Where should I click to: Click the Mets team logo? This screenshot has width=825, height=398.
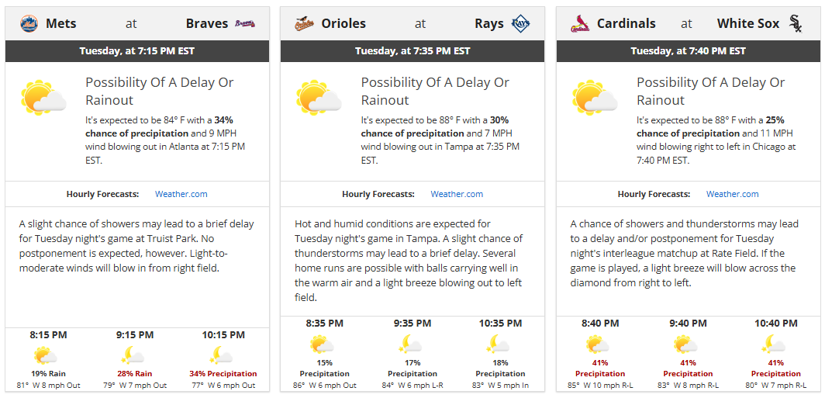pyautogui.click(x=29, y=24)
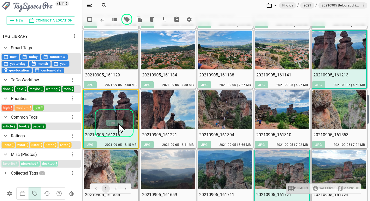Toggle the select all files checkbox

[x=90, y=19]
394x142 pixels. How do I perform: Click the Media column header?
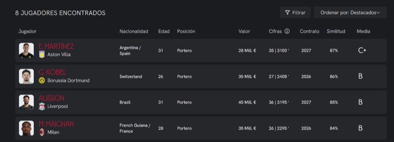(363, 31)
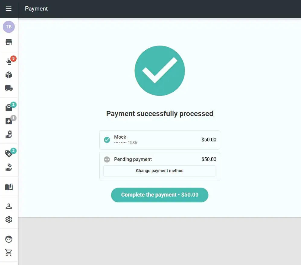Toggle the checkmark on the Mock card
This screenshot has width=301, height=265.
[107, 140]
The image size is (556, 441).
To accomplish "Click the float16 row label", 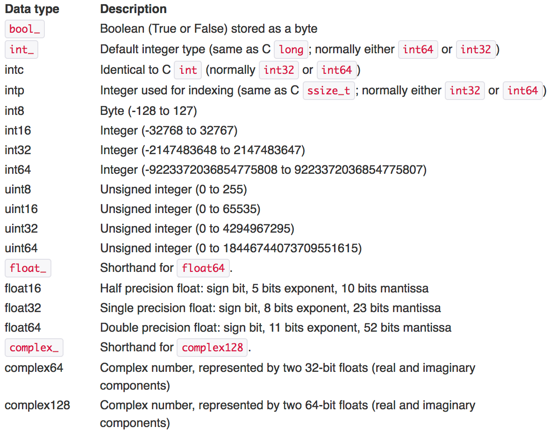I will coord(23,288).
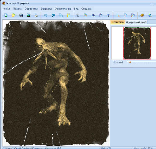Open the Файл menu

coord(7,9)
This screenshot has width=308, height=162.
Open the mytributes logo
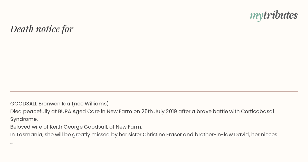pyautogui.click(x=274, y=16)
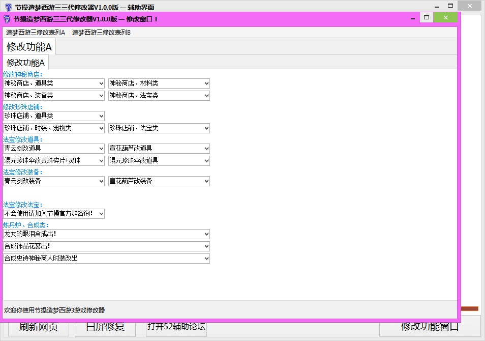
Task: Open the 珍珠店铺、时装、宠物类 dropdown
Action: 53,128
____
> What the task asks
For the entries above, the output must hold exactly the lines from the one with "This screenshot has width=308, height=162." through the last line, both included, and no pictures.

> Task result
This screenshot has width=308, height=162.
Open the mytributes logo
pyautogui.click(x=274, y=16)
Task: Open the 珍珠店铺、时装、宠物类 dropdown
Action: 53,128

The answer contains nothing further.